▶ _Information shown_
-------
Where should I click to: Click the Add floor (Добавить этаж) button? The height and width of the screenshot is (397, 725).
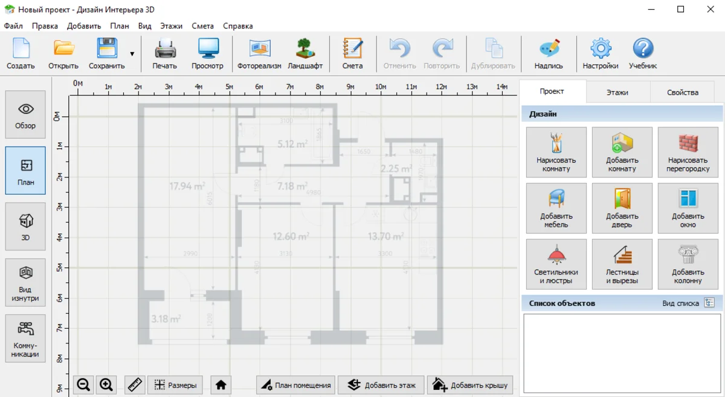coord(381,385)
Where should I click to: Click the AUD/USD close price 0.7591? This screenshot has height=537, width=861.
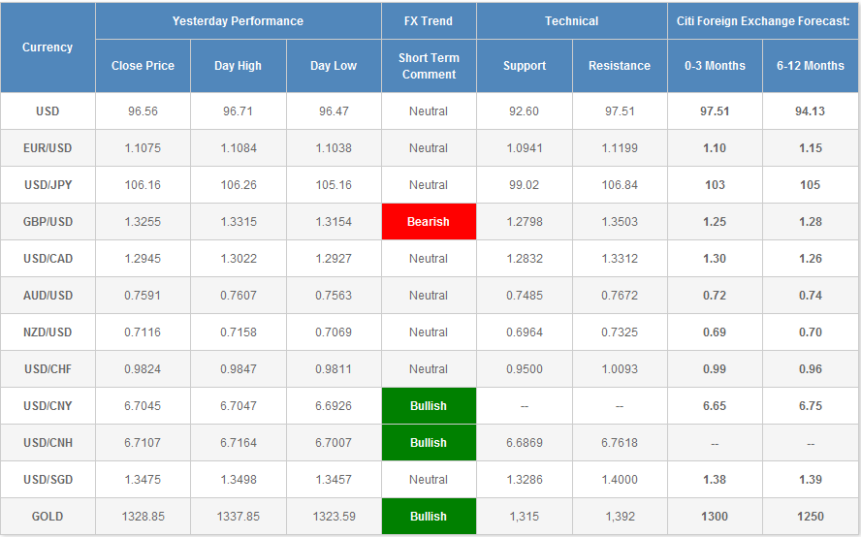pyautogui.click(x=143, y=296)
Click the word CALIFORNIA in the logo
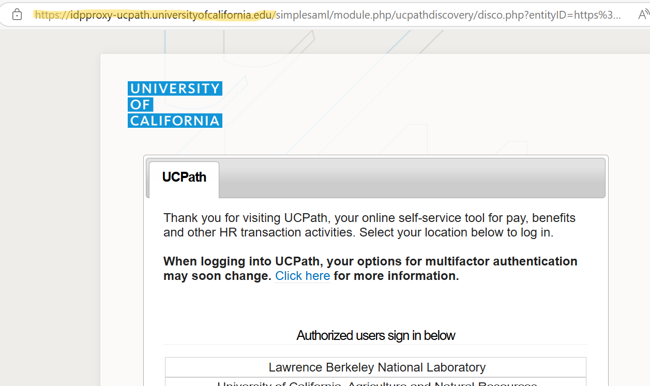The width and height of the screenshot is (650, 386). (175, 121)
-------
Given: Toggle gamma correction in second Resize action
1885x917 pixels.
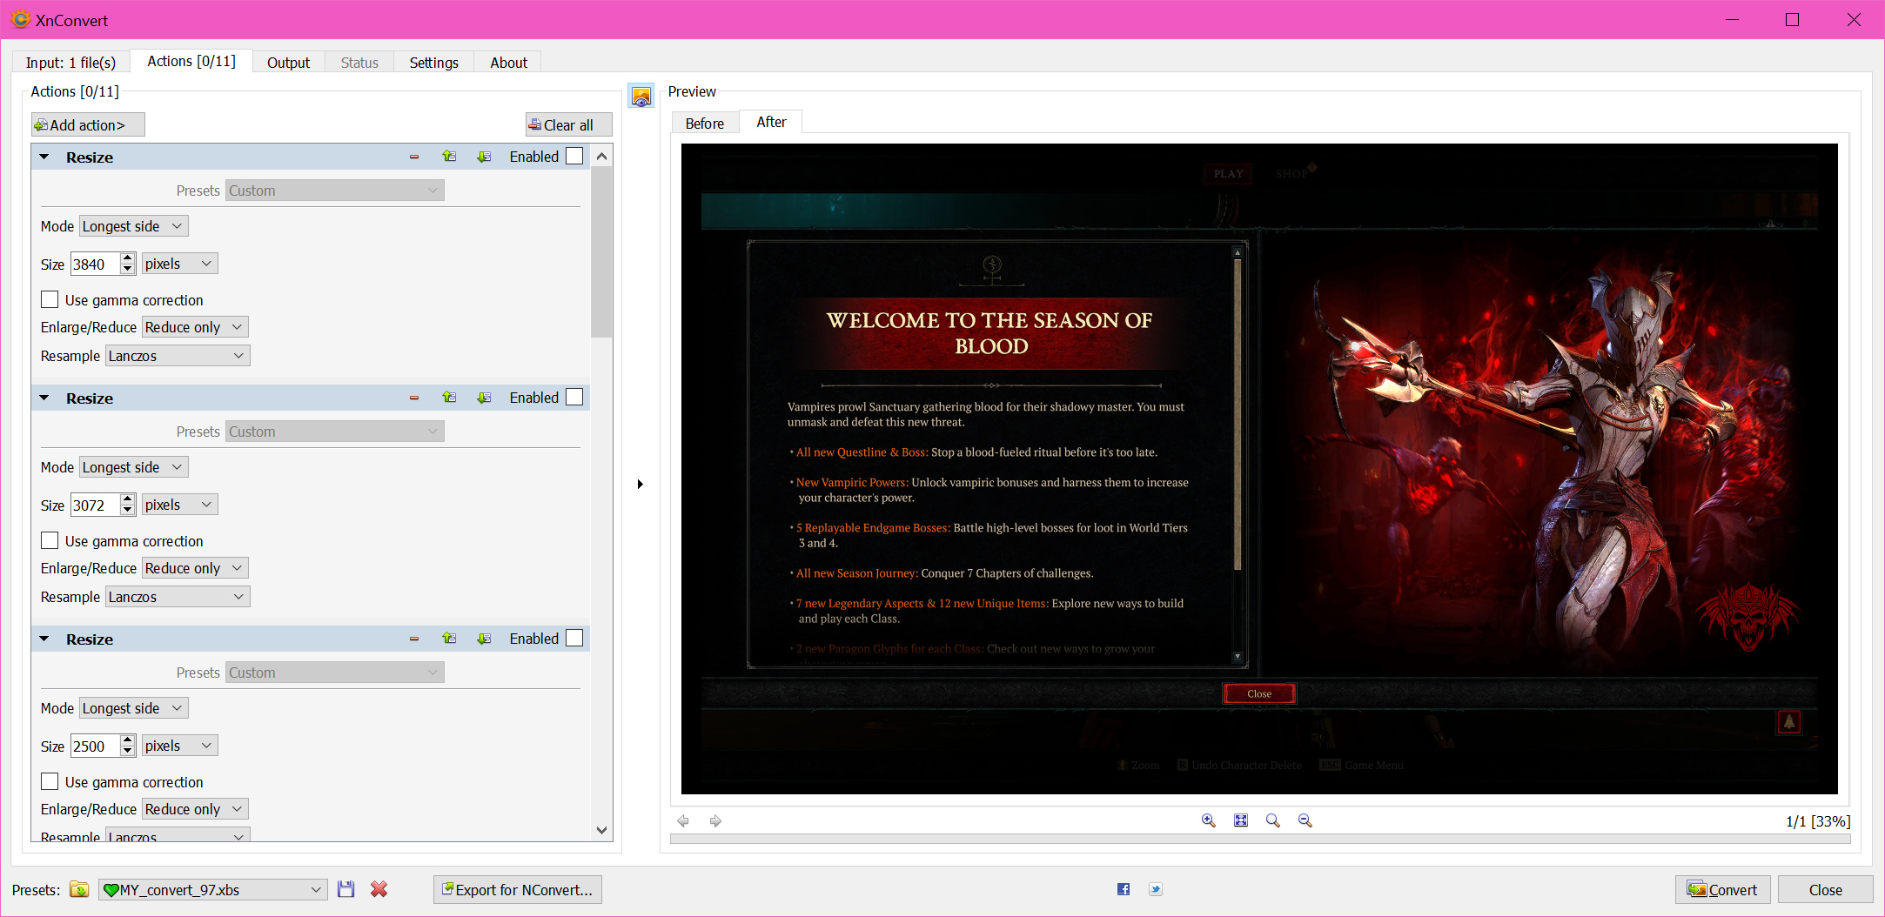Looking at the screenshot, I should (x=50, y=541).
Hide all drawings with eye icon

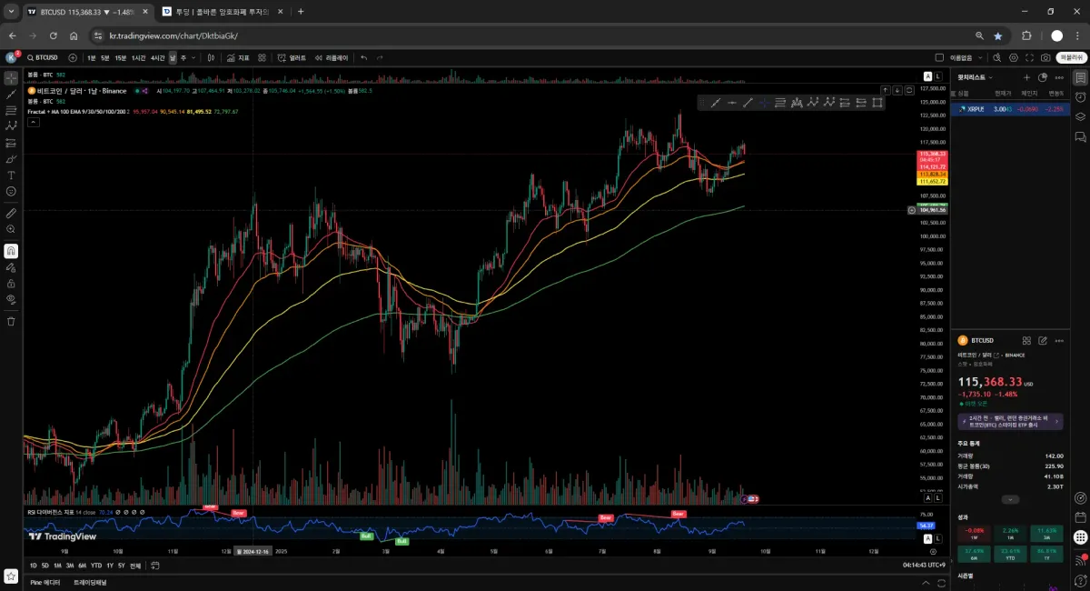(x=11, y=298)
-------
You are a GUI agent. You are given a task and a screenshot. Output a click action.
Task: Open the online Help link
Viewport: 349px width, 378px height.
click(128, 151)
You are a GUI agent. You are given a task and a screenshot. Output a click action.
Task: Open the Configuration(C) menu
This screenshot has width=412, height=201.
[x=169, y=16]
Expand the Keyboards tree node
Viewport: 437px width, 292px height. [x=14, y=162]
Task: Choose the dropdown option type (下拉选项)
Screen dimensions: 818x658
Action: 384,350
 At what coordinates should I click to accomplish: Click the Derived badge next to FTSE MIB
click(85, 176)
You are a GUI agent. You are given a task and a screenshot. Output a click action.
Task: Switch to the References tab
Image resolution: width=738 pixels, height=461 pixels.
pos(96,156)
-------
▶ _Your assignment_
Only lines holding the word "Open" belong in the answer; copy each one from the material.

▶ _Reply to the exercise_
Task: Open the online Help link
Task: Open the Configuration(C) menu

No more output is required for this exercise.